How Kubernetes limits work

Limits in Kubernetes work in a pretty straightforward way: They restrict how many CPU and/or memory resources Pods or containers can access. CPU and memory are the main compute resources managed in Kubernetes, and both limits and requests are set per container to control resource allocation and scheduling.

For example, if you want to set a CPU limit of 500m for a container inside your Pod, you’d describe it with YAML such as the following. In this YAML, container requests specify the guaranteed minimum resources for the container, while container limits define the maximum resources the container can use. CPU resources are measured in cpu units (millicores), where 500m equals 0.5 CPU cores, and memory is measured in bytes, such as MiB (Mebibytes) or GiB (Gibibytes).

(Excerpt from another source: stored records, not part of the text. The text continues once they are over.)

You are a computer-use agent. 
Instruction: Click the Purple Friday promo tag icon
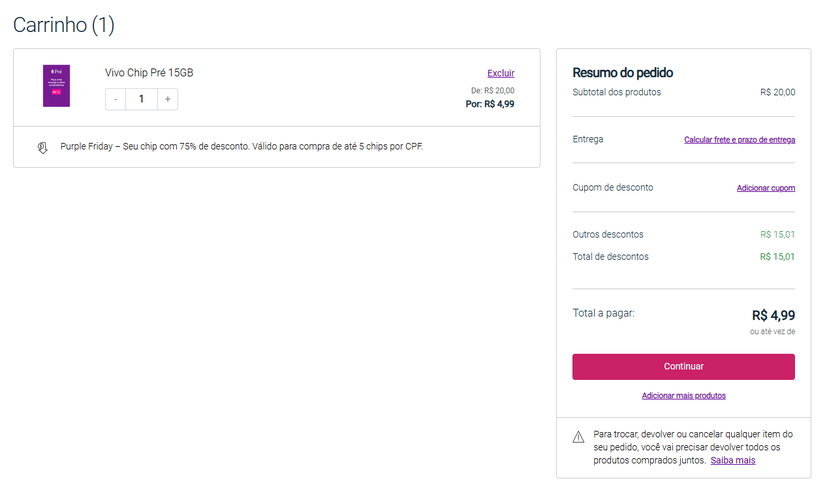(x=42, y=147)

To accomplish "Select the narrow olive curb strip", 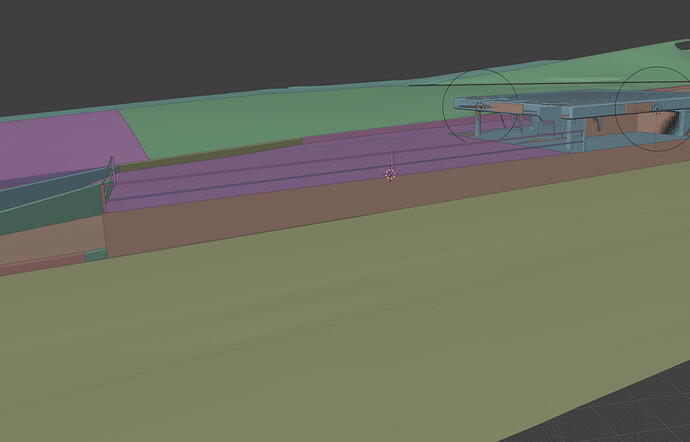I will coord(210,155).
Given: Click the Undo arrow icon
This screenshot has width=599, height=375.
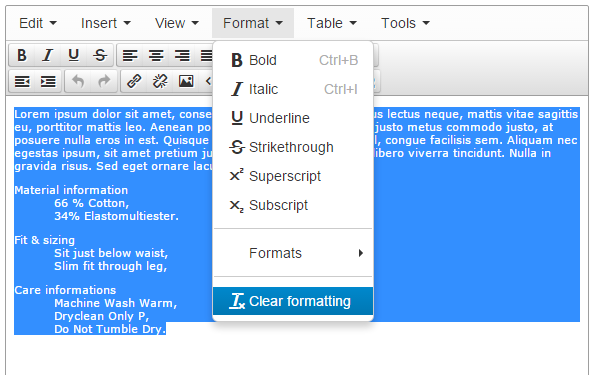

If a limit is not specified for a container, it can use all available resources on the node. The container runtime, working with the kubelet, enforces these container limits and container requests using Linux cgroups to prevent runaway pods from destabilizing the node.

Using limits to reach resource consumption predictability 

The benefit of limits is obvious enough: By limiting the CPU or memory that a container or Pod can consume, you avoid situations where a workload sucks up resources, achieving resource consumption predictability—which is something your SRE will definitely love to see. When CPU and memory limits are used, you gain predictable resource consumption for the workload, trading off SLO in cases where the workloads demand more resources to fulfill their goal. Setting limits and requests for all the containers in a namespace ensures fair and efficient resource allocation across the cluster.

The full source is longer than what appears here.